D’après le patron de la BRB, cette décision de fermeture fait suite au non-respect généralisé de la part des bureaux de change du contenu de la circulaire de septembre 2019 relative à la marge bénéficiaire de 15% par rapport aux taux d’achat et de vente officiels de la BRB. « Ce non-respect de la règlementation entraîne des conséquences néfastes sur l’économie nationale », précise Jean Ciza.
Le gouverneur de la BRB a fait savoir, dans la même correspondance, que seuls les bureaux de change ouverts par les banques sont autorisés à assurer le change.
La Banque centrale a demandé au ministère de l’Intérieur et celui de la Sécurité publique d’assurer un strict suivi de cette mesure.
Pour rappel, selon le taux de la Banque centrale, un dollar américain est acheté à 1873, 9 BIF et vendu à 1904, 2 BIF, alors qu’il est vendu autour de 2800 BIF sur le marché noir.
« Une mesure impopulaire et improductive »
« Appliquer les taux de change de la BRB nous avait fait perdre énormément de clients. Plus personne ne venait acheter ou vendre des devises étrangères au sein de nos structures. », affirme P.O., un propriétaire d’un bureau de change.
A la question de savoir si le non-respect de la réglementation de la BRB était la seule alternative possible pour les propriétaires de bureaux de change, P.O. est catégorique : « Notre métier consiste en l’achat et la vente de la monnaie étrangère. S’il n’y avait plus de clients pour nous vendre cette dernière, nous étions condamnés à mettre la clé sous le paillasson, car la monnaie burundaise entassée dans nos coffres ne nous aurait servi à rien. »
P.O. dit qu’il compte respecter cette décision de fermeture des bureaux de change. Quid de ses projets pour l’avenir ? « Je me lancerai dans d’autres activités », répond-il sans plus de détails.
E.R. est un haut cadre dans une banque commerciale sise à Bujumbura. Dans le passé, il a été directeur d’agence au sein d’une autre banque de la place. « C’est du gros foutage de gueule cette décision de la BRB ! », lâche sans ambages E.R. Ce banquier expérimenté avance que « personne n’irait vendre son dollar à 1900 BIF auprès des banques alors qu’au marché noir, on obtiendrait jusqu’à 3000 BIF ! ».

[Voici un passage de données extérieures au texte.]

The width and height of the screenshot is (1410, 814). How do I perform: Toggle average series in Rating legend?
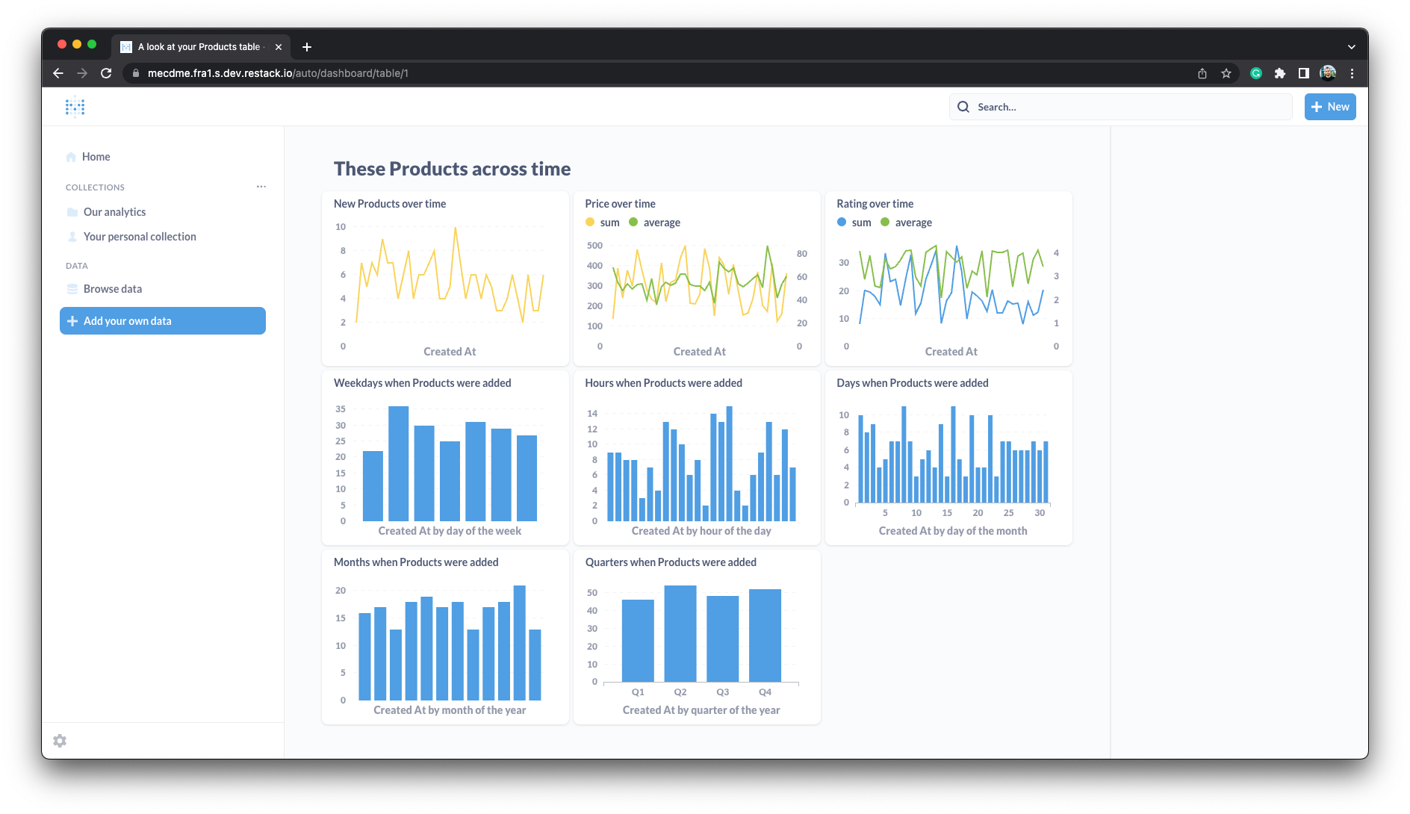(x=906, y=223)
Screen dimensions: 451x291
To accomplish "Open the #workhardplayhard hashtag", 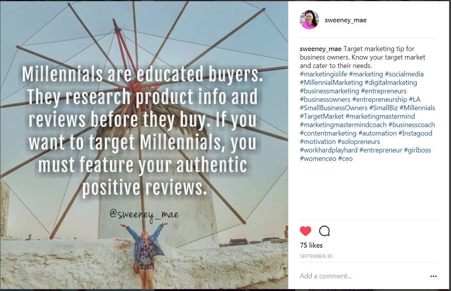I will click(x=329, y=150).
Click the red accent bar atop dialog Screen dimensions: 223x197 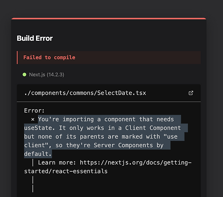pyautogui.click(x=109, y=18)
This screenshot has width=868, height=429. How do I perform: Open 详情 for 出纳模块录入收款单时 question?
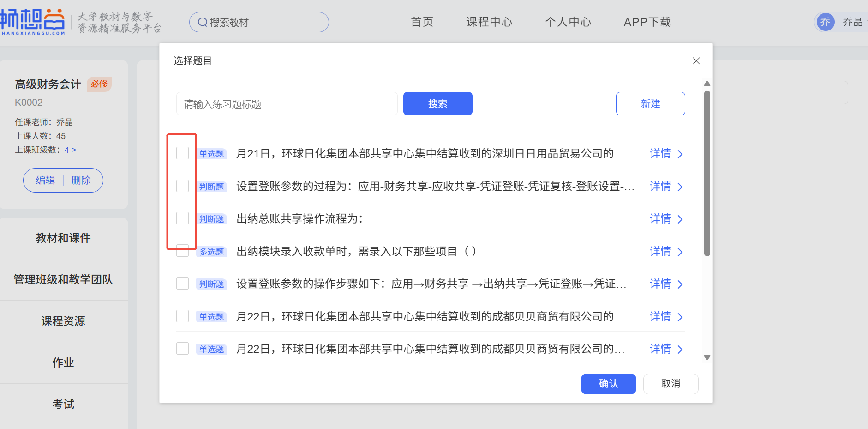pyautogui.click(x=665, y=252)
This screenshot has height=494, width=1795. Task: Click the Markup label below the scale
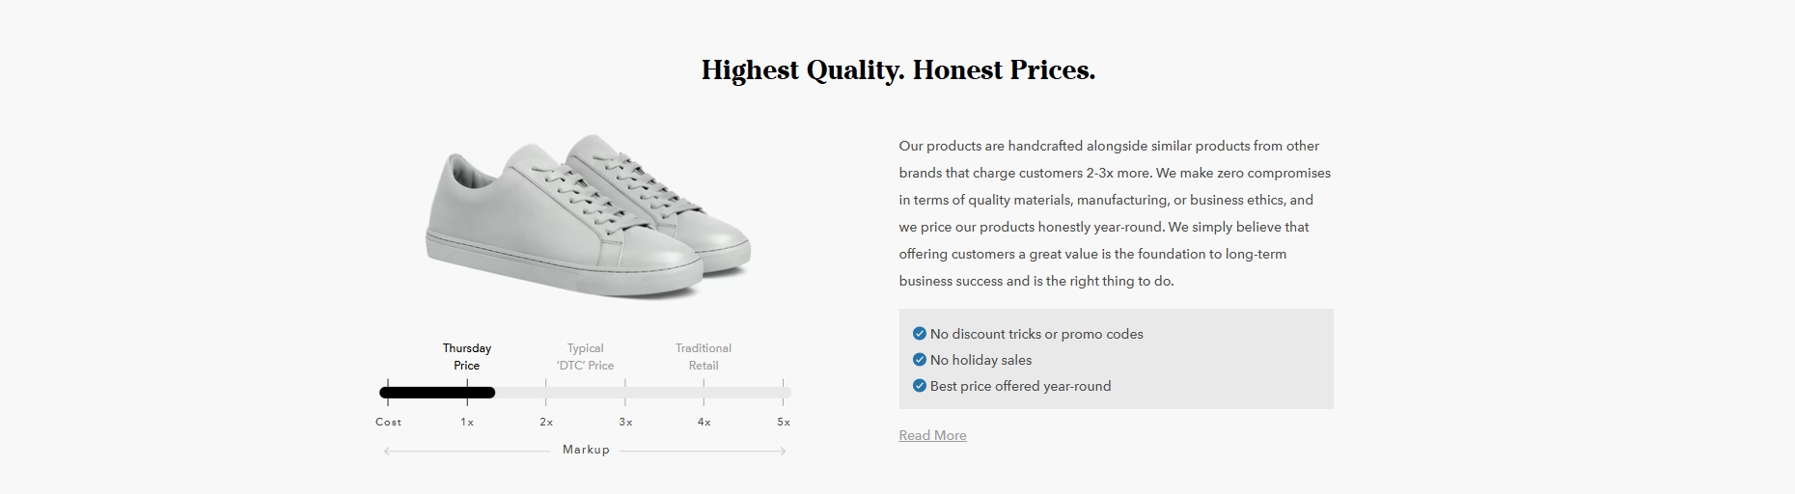click(586, 450)
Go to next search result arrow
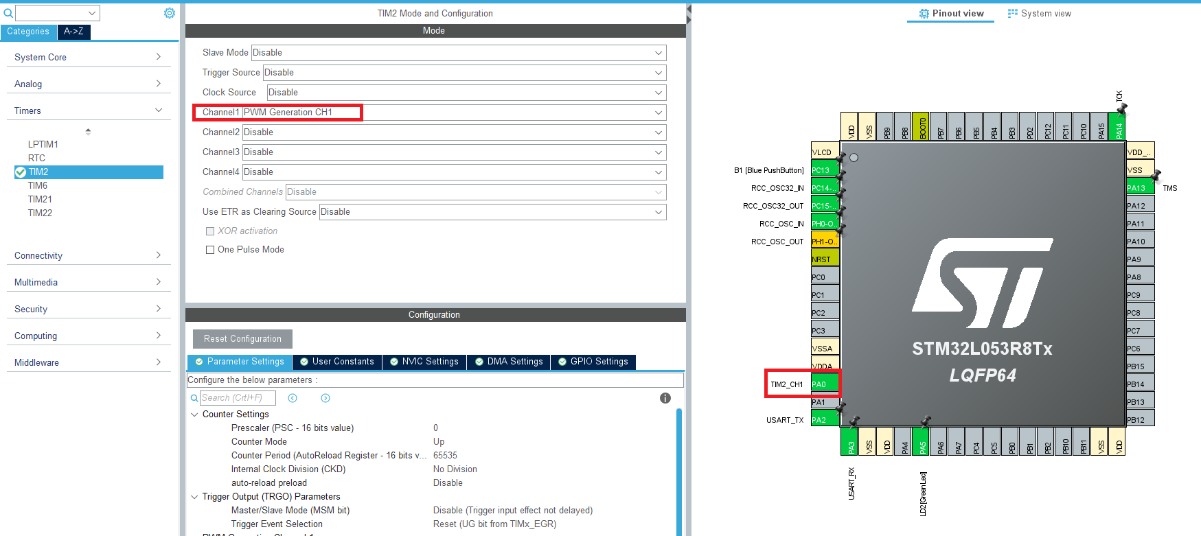Screen dimensions: 1201x536 [x=325, y=398]
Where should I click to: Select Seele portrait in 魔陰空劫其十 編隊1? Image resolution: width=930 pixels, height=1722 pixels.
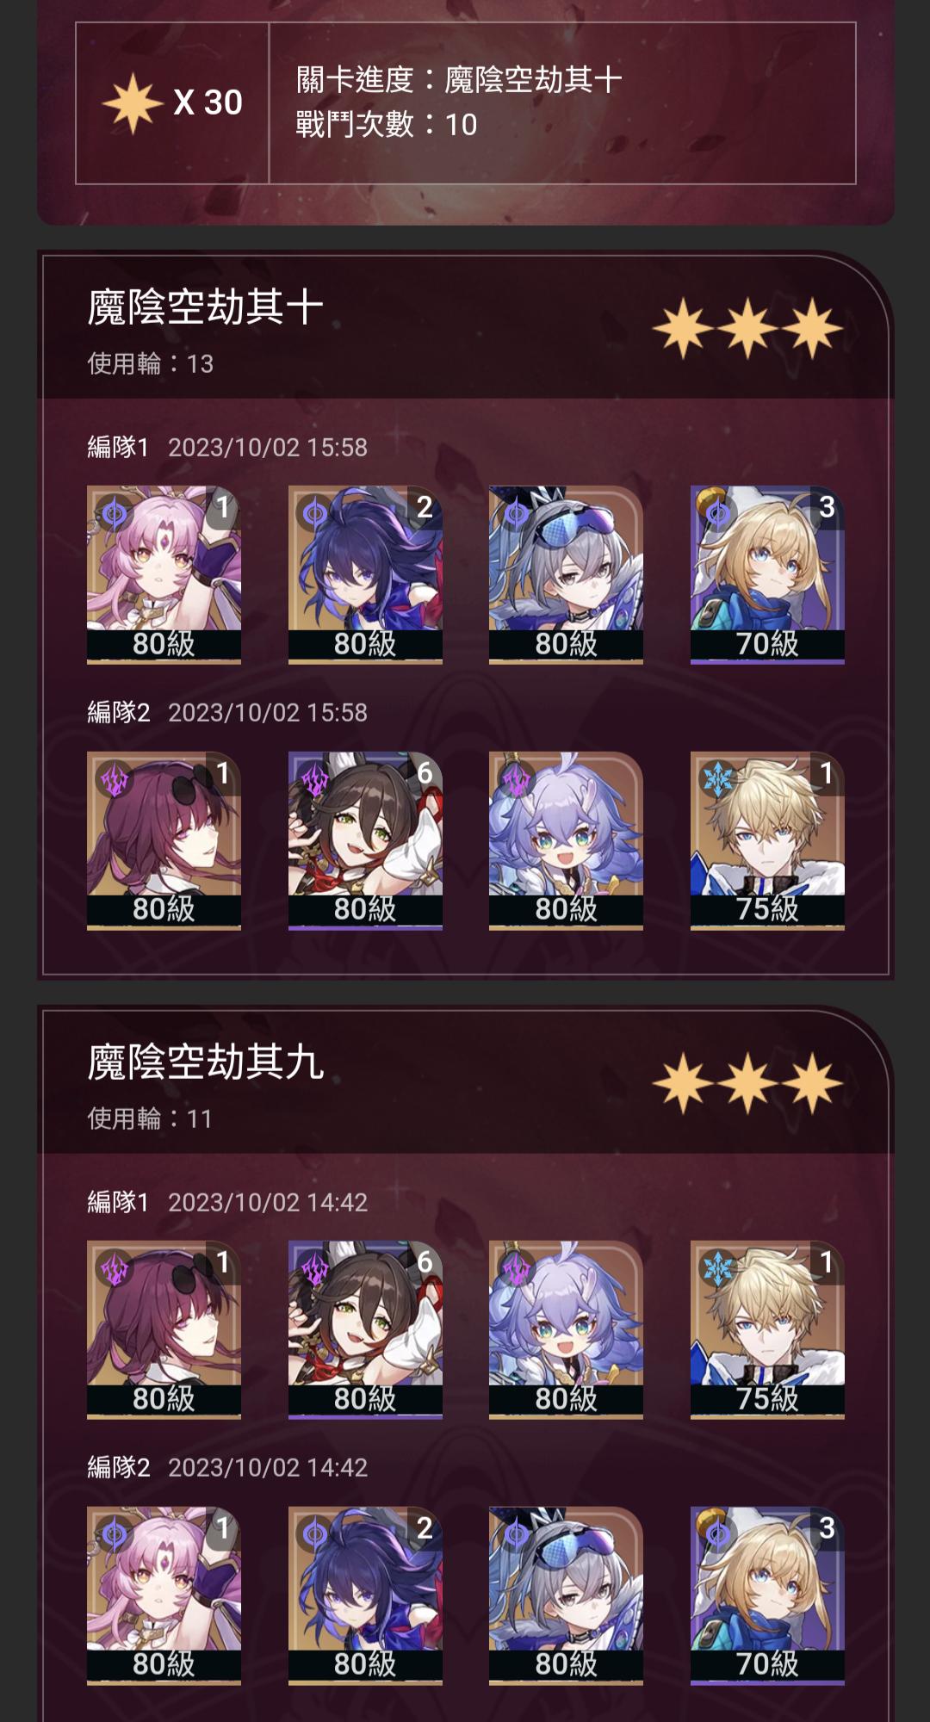click(365, 574)
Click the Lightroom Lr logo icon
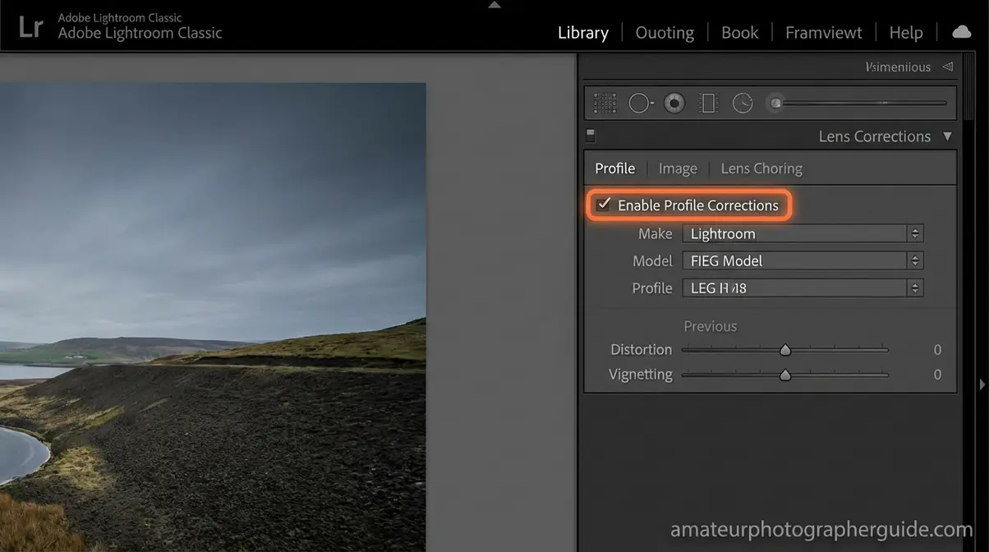989x552 pixels. 30,25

Et d’avancer que cette mesure va renforcer la spéculation : « Le marché noir sera gagnant car, croyez-moi, la plupart de nos ministres, quand ils rentrent de mission à l’étranger, ne cherchent pas à convertir les devises étrangères rapportées auprès des banques. Ils vont plutôt au marché noir.» E.R est certain d’une chose : « Cette mesure est impopulaire et improductive.»
« Le marasme économique en sera amplifié »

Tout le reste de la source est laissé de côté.